■ **AUFGABEN**
a. Fasse den Textauszug in zwei Sätzen zusammen.
b. Entscheide für jede Aussage, ob sie mit dem Textauszug übereinstimmt. Antworte jeweils mit Ja oder Nein und zitiere die entscheidenden Worte des Textes wörtlich. (i) Battlefield 1942 bot Maps für 64 Spieler. (ii) Der Verfasser nimmt regelmäßig an WoW-Raids teil. (iii) „Natural Selection“ war ein reines Strategiespiel.

■ **TEXTAUSZUG**
"""

Zugegeben, dies ist auch einer der Gründe, wieso ich PvP in einem MMO bisher nicht mal mit der Kneifzange angefasst habe. Wenn ich den Wettbewerb mit anderen Spielern suche, spiele ich sicher kein MMO.
Das „echte Können“ wird in MMOs bisher halt anders getestet. Weniger der Einzelne wird beansprucht, als die Gruppe. Eines ist aber klar, es gibt nichts Vergleichbareres in anderen Genres, als in einem MMO als Gemeinschaft, ein Problem erfolgreich zu lösen. Synchron als Gruppe zu funktionieren, kann wirklich schwierig sein.
Der wahre König aller skillbasierter FPS-Games, kommt hoffentlich noch in diesem Jahr kostenlos als Browser-Spiel. Bin grad am Schreiben, gab heute einen ersten Trailer. Mein persönliches Highlight dieses Jahres, wenn es noch 2008 kommen sollte.
Das hatte ich ja glaube ich die Tage schonmal in einem Kommentar hier hinterlassen: Ich bin erstaunt, dass sich da nichts getan hat. Battlefield 1942 hatte exzellente Maps für 64 Spieler, die auch vor 5 Jahren schon astrein liefen. Und Du hast natürlich völlig recht. BF42 funktionierte, weil ich schnell in eine Partie einsteigen konnte und schnell wieder raus war. WoW-Raids mache ich gar nicht, einfach, weil ich mit nich für 4 Stunden am Stück an den Rechner ketten kann.
Ich werfe zusätzlich mal noch die strategische Komponente ins Spiel. Ich fand ja „Natural Selection“ arschgeil. Ein HL-Mod Ego-Shooter / Aufbaustrategie Crossover. Ich glaube in der Mischung ist noch Musik drin.

"""

■ **VERFÜGBARE DATEN**
"""

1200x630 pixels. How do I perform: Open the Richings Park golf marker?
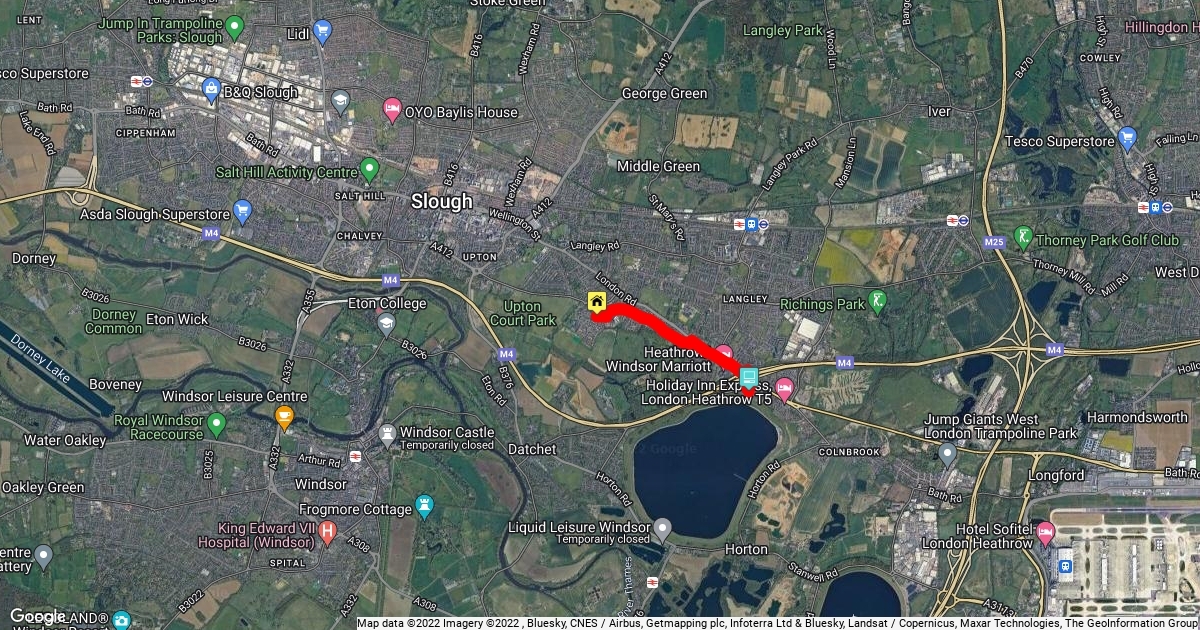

"""

■ **ANTWORTEN IN REIHENFOLGE**
a. Der Textauszug hält fest, dass MMOs weniger den Einzelnen als die Gruppe fordern und dass man für den Wettbewerb mit anderen Spielern kein MMO spielt, wobei es schwierig sein kann, als Gruppe synchron zu funktionieren. Außerdem lobt er Battlefield 1942 für seine Maps für 64 Spieler und die schnellen Partien und hebt „Natural Selection“ als Crossover aus Ego-Shooter und Aufbaustrategie hervor.

b.
(i) Ja: „Battlefield 1942 hatte exzellente Maps für 64 Spieler“
(ii) Nein: „WoW-Raids mache ich gar nicht“
(iii) Nein: „Ein HL-Mod Ego-Shooter / Aufbaustrategie Crossover“